*Stated goal 1*. In the thread about walking between train cars, copy word for word the stretch from "# walking from" through "the_traveler (Aug 16, 2008)".
*Stated goal 2*.
Answer these from the thread about walking between train cars:
(a) What does the_traveler call the area outside the inside door of the coach or sleeper?
(b) Which kind of shoes does the_traveler say to avoid?
(c) How thick is the hard rubber sole on Rail Freak's moccasins?
[START OF Source document]
# walking from one car to the other



## Rail Freak (Aug 16, 2008)

I've read about having hard sole shoes when walking thru the different cars. What's the area between cars called & what type of shoe & why?


----------



## the_traveler (Aug 16, 2008)

The area outside the inside door of the coach or sleeper is the vestibule. I'm not sure of the name of the actual connection between the cars.

Really *ANY* shoes should be worn when going between cars. But you should try to avoid wearing open-toed shoes (like sandals). The reason is the plate between the cars can bounce around, and lift or drop some (since each car is separate), and you don't want to get you toes caught between the 2 plates! 

The important thing when walking is to hold on, or at least be ready to grab on to something (like a grab bar, wall or seat back)!


----------



## Rail Freak (Aug 16, 2008)

the_traveler said:


> The area outside the inside door of the coach or sleeper is the vestibule. I'm not sure of the name of the actual connection between the cars.
> Really *ANY* shoes should be worn when going between cars. But you should try to avoid wearing open-toed shoes (like sandals). The reason is the plate between the cars can bounce around, and lift or drop some (since each car is separate), and you don't want to get you toes caught between the 2 plates!
> 
> The important thing when walking is to hold on, or at least be ready to grab on to something (like a grab bar, wall or seat back)!


With my feet, I wouldn't feel it :blink: . Seriously, I have a pair of moccasins with about 1/8 '' of hard rubber sole. That should be safe?
[END OF Source document]
[START OF Material shown]
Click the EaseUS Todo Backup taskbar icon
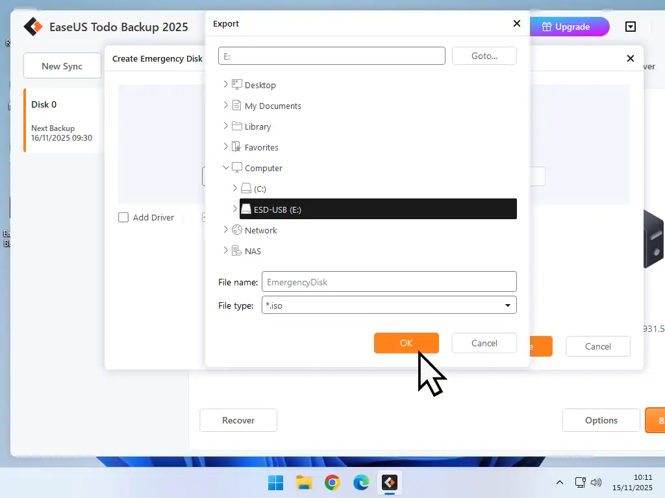This screenshot has height=498, width=665. tap(389, 482)
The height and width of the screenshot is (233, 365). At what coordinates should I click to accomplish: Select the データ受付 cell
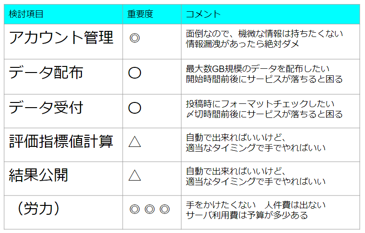pyautogui.click(x=46, y=108)
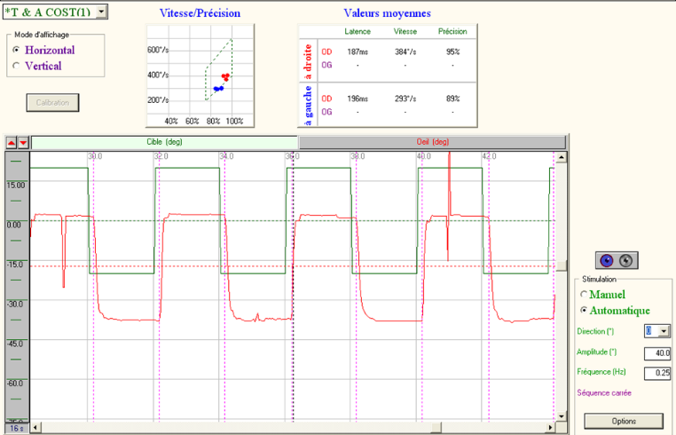Select the Cible (deg) tab

165,142
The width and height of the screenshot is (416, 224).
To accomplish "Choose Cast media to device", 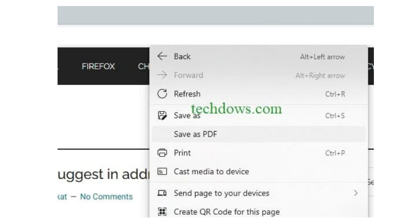I will click(259, 171).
[END OF Material shown]
*Worked answer 1*.
# walking from one car to the other



## Rail Freak (Aug 16, 2008)

I've read about having hard sole shoes when walking thru the different cars. What's the area between cars called & what type of shoe & why?


----------



## the_traveler (Aug 16, 2008)

*Worked answer 2*.
(a) The vestibule.
(b) Open-toed shoes, such as sandals.
(c) About 1/8 inch.